■ **PROBLEM TO SOLVE**: In the records below, take the line containing "Given: Open the Browse menu" and every line following it, and write them out exactly.

---------- RECORDS PROVIDED

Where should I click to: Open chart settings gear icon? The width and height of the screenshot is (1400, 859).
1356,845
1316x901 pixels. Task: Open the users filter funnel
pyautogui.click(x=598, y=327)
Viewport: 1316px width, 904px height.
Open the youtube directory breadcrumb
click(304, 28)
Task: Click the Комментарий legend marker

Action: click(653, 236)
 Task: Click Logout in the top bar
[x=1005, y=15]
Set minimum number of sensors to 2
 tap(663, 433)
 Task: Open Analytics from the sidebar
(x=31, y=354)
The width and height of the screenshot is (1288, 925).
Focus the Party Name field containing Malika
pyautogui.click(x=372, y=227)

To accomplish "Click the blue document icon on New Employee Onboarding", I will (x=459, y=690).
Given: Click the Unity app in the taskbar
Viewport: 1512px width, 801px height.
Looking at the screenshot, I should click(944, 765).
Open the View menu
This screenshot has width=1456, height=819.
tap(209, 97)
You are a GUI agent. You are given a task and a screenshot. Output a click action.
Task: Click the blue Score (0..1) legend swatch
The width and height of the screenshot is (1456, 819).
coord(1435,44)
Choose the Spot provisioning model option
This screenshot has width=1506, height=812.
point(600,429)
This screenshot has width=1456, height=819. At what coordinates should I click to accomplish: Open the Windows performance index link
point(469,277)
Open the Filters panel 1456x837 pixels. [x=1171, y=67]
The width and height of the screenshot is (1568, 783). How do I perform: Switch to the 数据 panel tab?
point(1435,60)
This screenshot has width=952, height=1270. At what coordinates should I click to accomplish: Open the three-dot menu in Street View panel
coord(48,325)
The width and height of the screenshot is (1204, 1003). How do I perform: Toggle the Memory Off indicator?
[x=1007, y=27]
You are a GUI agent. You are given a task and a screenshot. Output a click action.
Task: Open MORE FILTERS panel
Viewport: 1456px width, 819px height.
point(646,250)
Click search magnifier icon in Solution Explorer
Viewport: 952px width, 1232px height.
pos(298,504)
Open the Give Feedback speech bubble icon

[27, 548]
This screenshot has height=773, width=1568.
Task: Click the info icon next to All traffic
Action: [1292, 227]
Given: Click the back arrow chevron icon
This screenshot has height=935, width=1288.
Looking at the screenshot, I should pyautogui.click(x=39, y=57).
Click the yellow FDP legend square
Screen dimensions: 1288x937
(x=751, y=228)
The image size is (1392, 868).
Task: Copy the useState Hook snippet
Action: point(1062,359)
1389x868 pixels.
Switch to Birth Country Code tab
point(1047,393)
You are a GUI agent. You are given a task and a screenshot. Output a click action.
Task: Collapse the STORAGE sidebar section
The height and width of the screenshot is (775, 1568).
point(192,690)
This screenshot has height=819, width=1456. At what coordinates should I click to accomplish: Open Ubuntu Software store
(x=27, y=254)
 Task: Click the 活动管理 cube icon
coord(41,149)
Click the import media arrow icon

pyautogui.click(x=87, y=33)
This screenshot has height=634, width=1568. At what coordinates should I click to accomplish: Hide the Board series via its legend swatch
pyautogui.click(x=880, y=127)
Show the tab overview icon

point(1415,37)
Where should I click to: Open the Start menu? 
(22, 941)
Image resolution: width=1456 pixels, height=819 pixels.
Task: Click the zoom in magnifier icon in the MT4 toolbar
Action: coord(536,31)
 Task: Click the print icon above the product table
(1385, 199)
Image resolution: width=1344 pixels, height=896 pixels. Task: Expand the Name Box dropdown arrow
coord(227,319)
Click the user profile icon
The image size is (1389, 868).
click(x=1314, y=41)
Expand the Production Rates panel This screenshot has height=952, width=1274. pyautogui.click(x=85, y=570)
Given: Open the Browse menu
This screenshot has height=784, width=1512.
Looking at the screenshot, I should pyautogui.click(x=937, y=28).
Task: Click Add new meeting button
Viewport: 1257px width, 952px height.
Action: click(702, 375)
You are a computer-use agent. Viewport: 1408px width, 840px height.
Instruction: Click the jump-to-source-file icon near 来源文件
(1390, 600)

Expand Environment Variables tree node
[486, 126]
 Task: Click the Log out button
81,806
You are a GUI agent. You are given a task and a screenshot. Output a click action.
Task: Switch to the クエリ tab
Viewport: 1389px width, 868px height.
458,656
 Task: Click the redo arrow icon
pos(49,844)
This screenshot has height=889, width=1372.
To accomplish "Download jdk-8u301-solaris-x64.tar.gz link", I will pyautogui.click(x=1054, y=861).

--------------------

■ **REPLY**:
Given: Open the Browse menu
This screenshot has height=784, width=1512.
Looking at the screenshot, I should pyautogui.click(x=937, y=28).
Task: Click Add new meeting button
Viewport: 1257px width, 952px height.
Action: click(702, 375)
You are a computer-use agent. Viewport: 1408px width, 840px height.
Instruction: Click the jump-to-source-file icon near 来源文件
(1390, 600)

Expand Environment Variables tree node
[486, 126]
 Task: Click the Log out button
81,806
You are a GUI agent. You are given a task and a screenshot. Output a click action.
Task: Switch to the クエリ tab
Viewport: 1389px width, 868px height.
458,656
 Task: Click the redo arrow icon
pos(49,844)
This screenshot has height=889, width=1372.
To accomplish "Download jdk-8u301-solaris-x64.tar.gz link", I will pyautogui.click(x=1054, y=861).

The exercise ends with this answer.